Travelers using the platform Sonder to book rooms in serviced apartments and boutique hotels say they were unceremoniously kicked to the curb over the weekend, after the once highly-valued travel company suddenly saw its partnership with hotel heavyweight Marriott come to an end.
On Sunday, Marriott announced that its licensing agreement for Sonder to use its Marriott Bonvoy reservation system, little over a year old, was over.
On the ground, this meant travelers across the world suddenly had to leave their rooms mid-stay.
“I’m a traveling clinical transplant coordinator on assignment,” Threads user Damien Jay wrote on Sunday. “Today I got an email telling me to vacate my paid room by 9AM Monday because your licensing agreement ended — with NO relocation, NO compensation, NO support.”
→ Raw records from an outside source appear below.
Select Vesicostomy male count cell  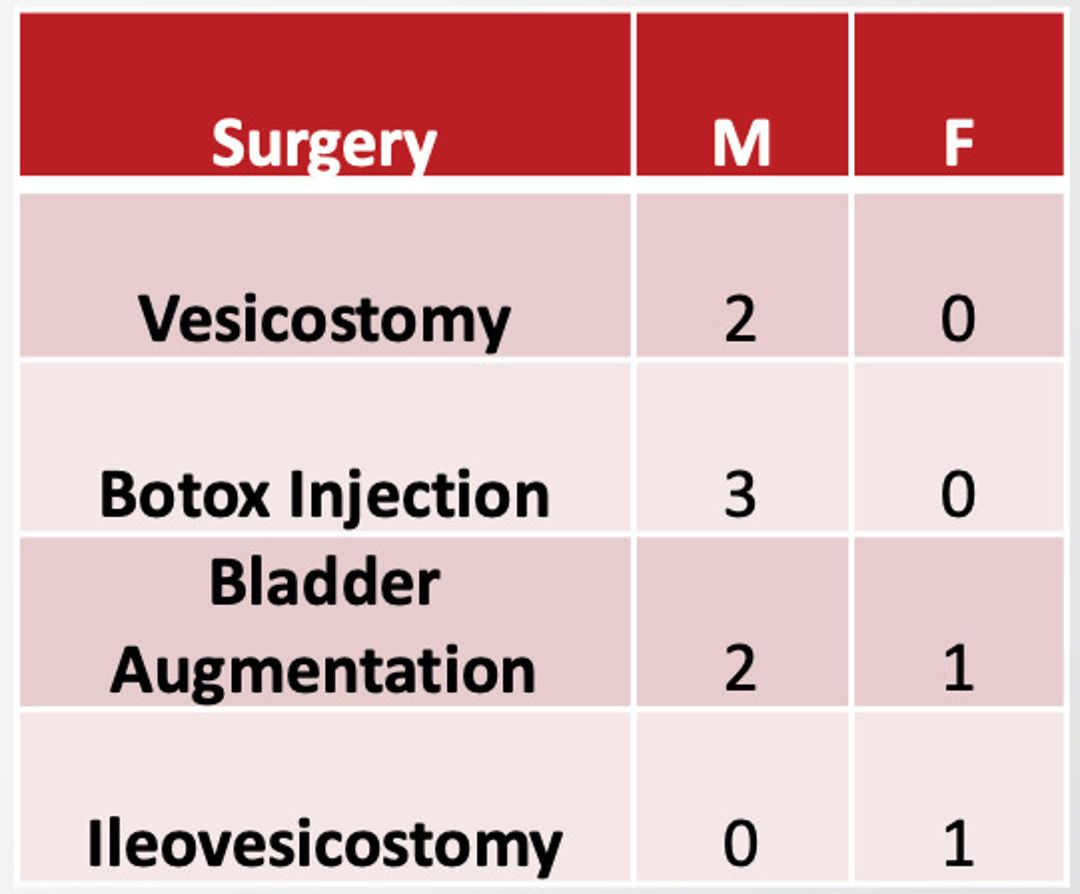(742, 276)
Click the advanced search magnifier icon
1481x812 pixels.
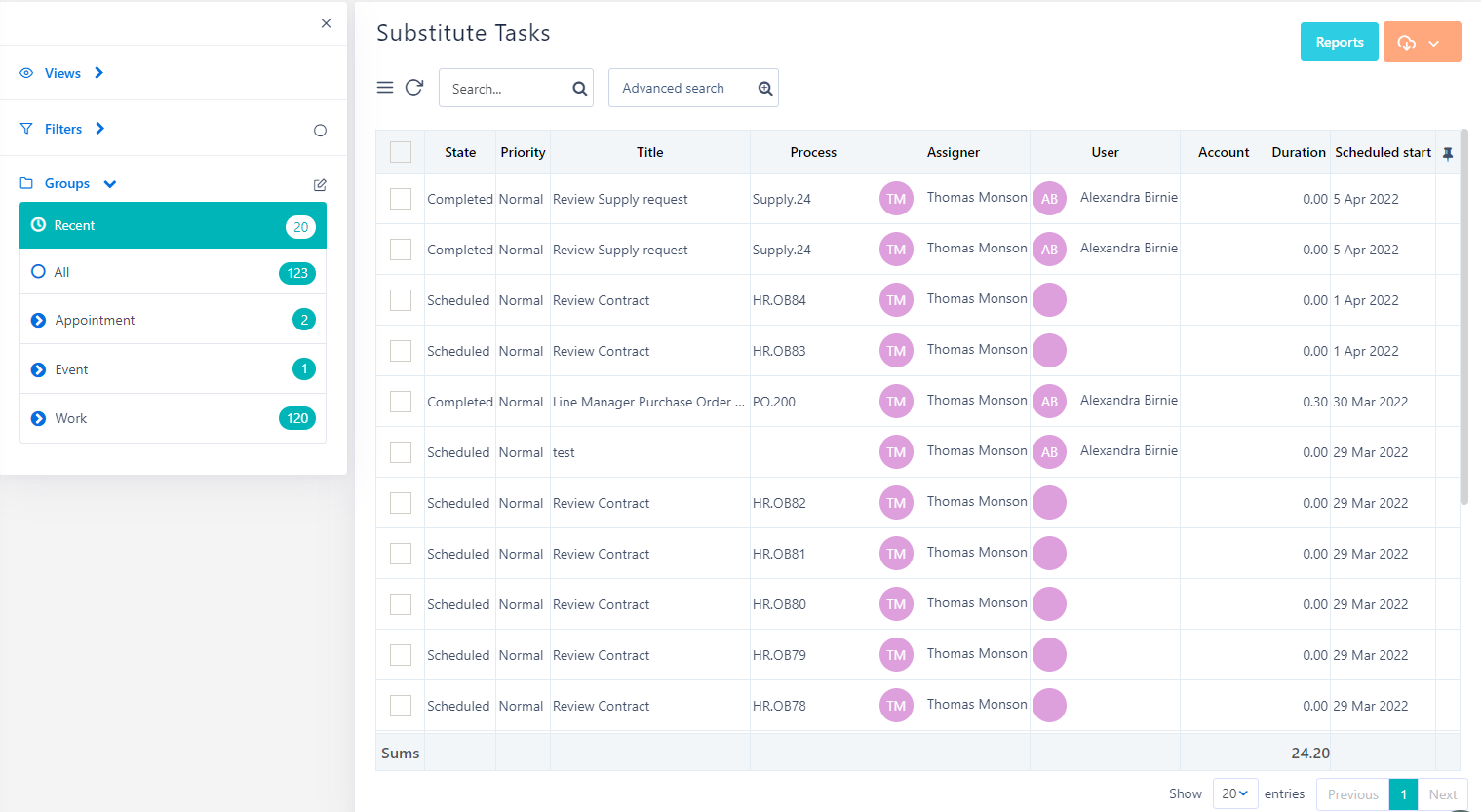coord(765,89)
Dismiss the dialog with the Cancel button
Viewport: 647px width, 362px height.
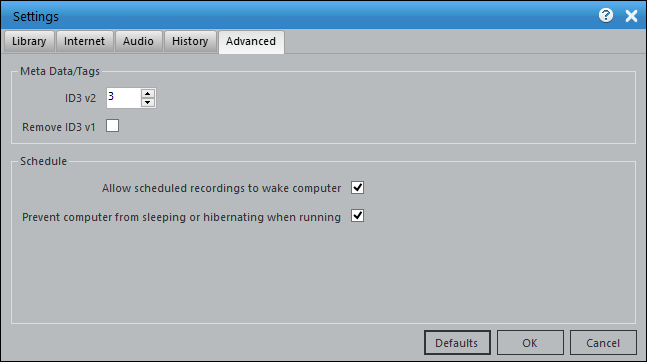pyautogui.click(x=603, y=343)
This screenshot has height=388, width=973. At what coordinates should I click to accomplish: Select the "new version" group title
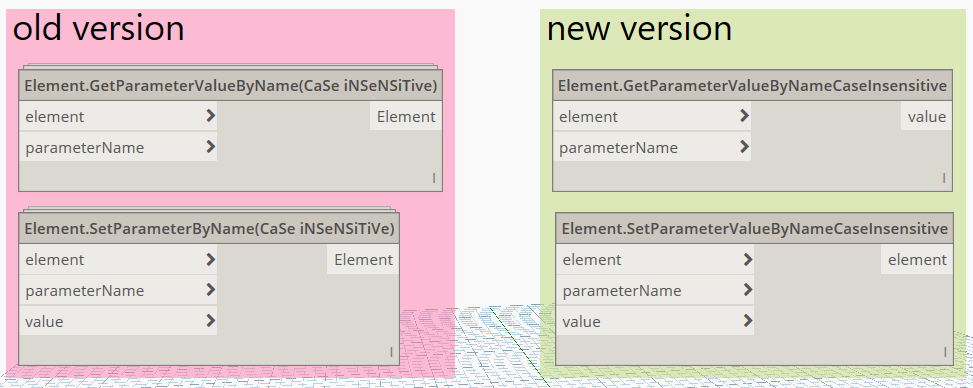(x=639, y=29)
“I booked in good faith, paid in full, and I’m mid-assignment handling life-and-death organ recovery cases,” he added. “This disruption isn’t just inconvenient — it’s dangerous.”
For others such as Steve McGraw, a retired tech executive staying at a Sonder property in New York City with his family, the shake-up meant steep costs finding a new place to stay.
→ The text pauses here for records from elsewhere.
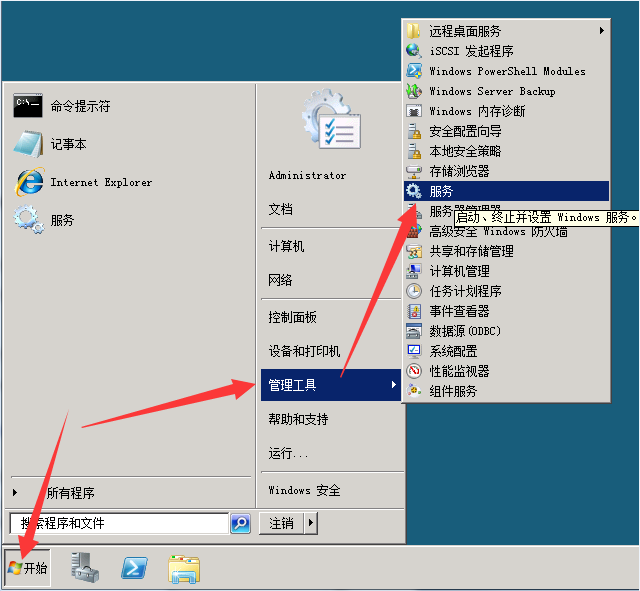Open 命令提示符 from the pinned list
This screenshot has height=591, width=640.
(x=80, y=106)
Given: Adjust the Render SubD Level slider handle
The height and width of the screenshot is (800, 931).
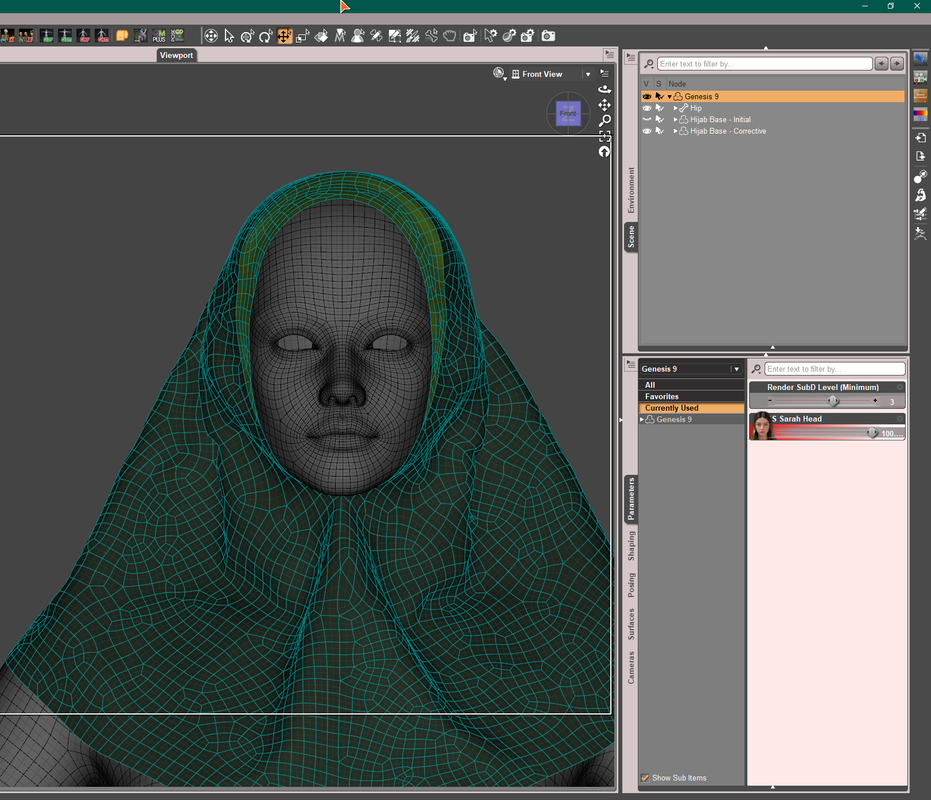Looking at the screenshot, I should point(832,401).

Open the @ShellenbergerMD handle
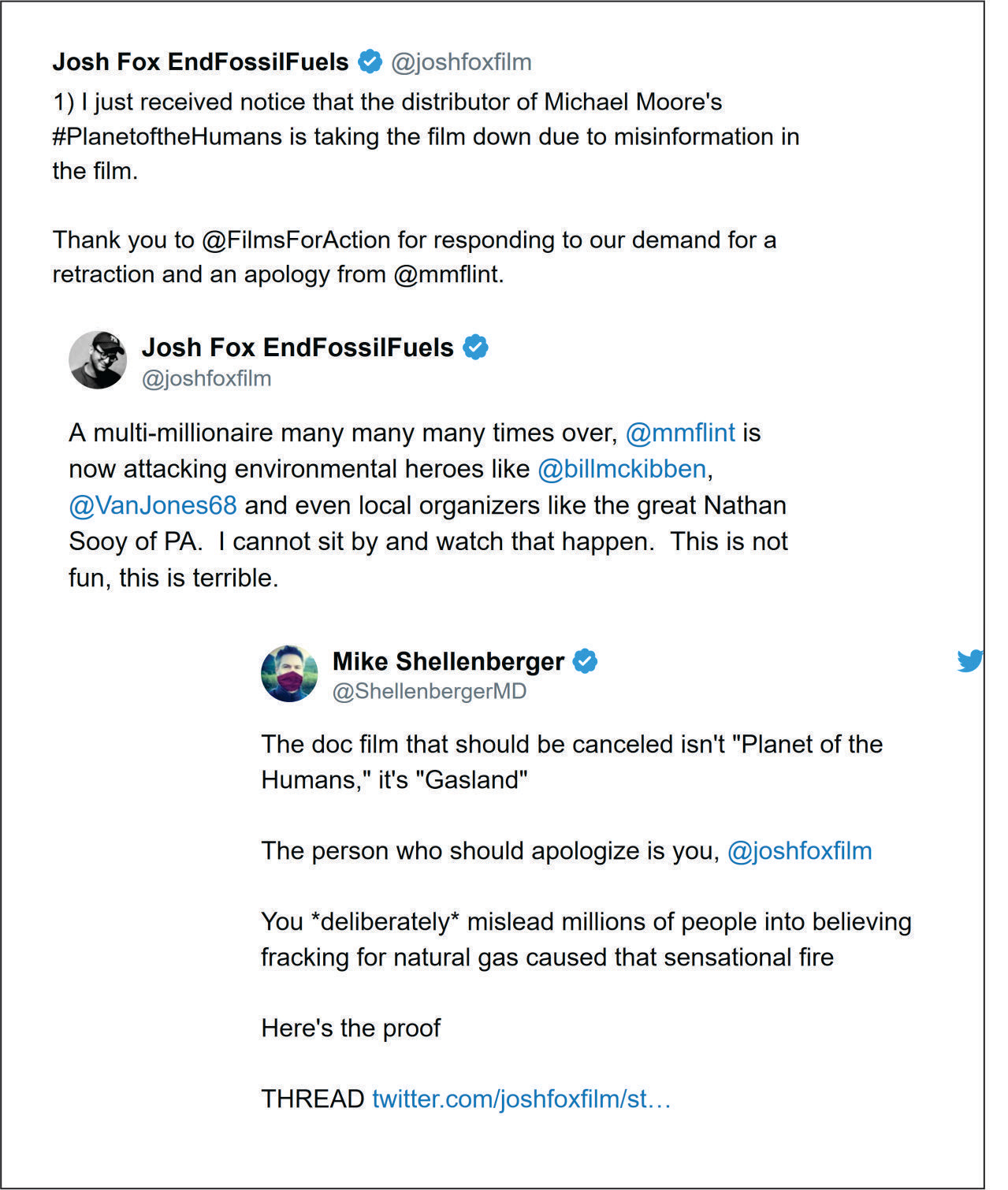430,691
"We ended up spending several thousand dollars more to find a new place," McGraw told Business Insider. "It was very, very disruptive. They treated us so poorly."
Other Sonder customers said they returned to their rooms to find their luggage packed, or found staff members at the properties in question seemingly unaware of the status of the Marriott-Sonder blow-up.
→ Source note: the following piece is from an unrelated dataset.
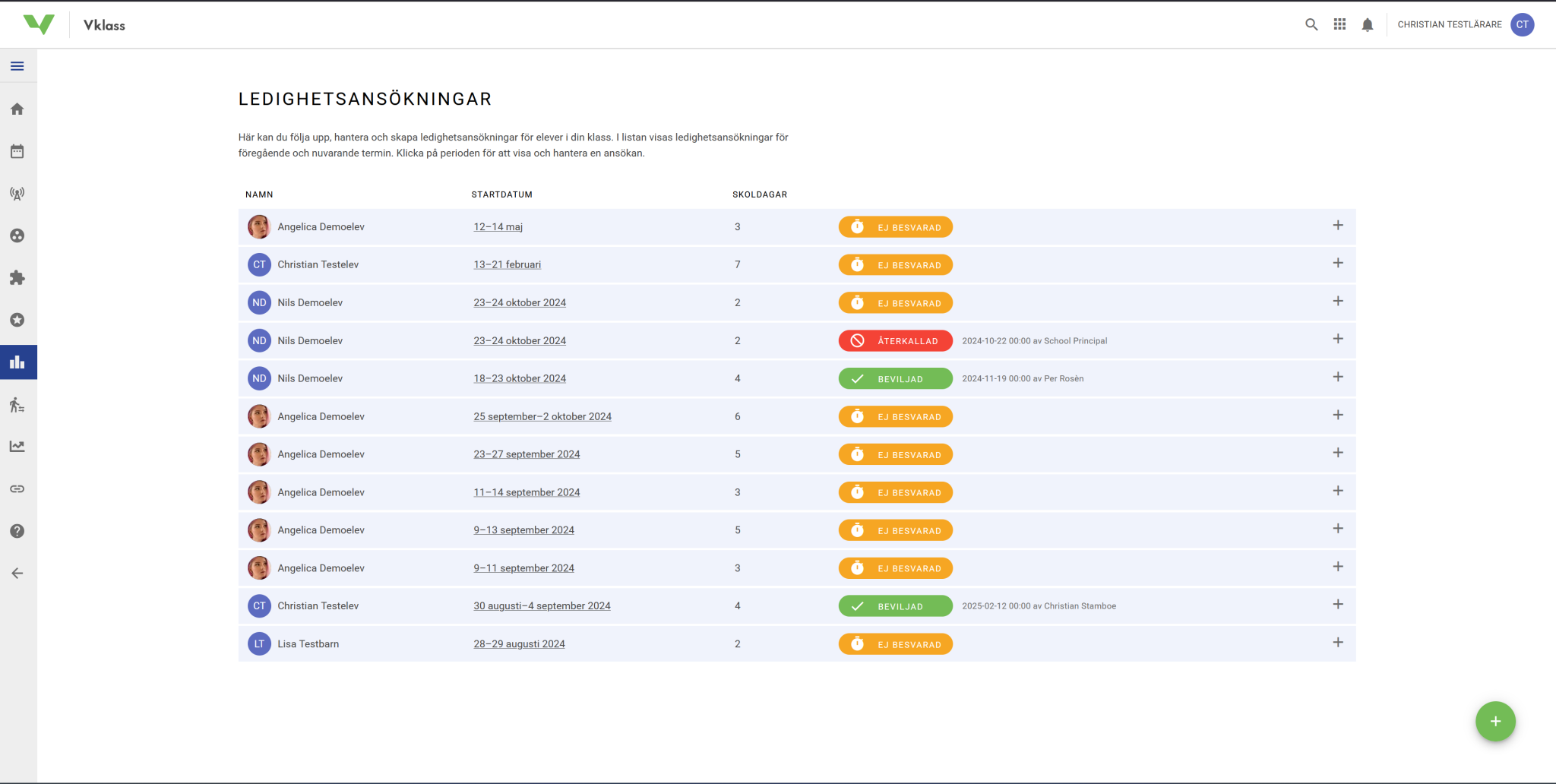
Task: Select the active bar chart sidebar item
Action: [x=17, y=362]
Patrick M. D’Aoust of Ottawa said he got an email on Sunday giving him until Monday morning to vacate a Montréal stay he booked for an anniversary trip, only to immediately be sent packing.
“I asked the staff if we could still stay until our checkout at 11 am, but the staff explained he had only received instructions to empty the building ASAP and that unfortunately we only had 10 to 15 minutes,” he told CNN.
Travel vlogger @reece.traveling said the chaos had left him “basically homeless” for a time.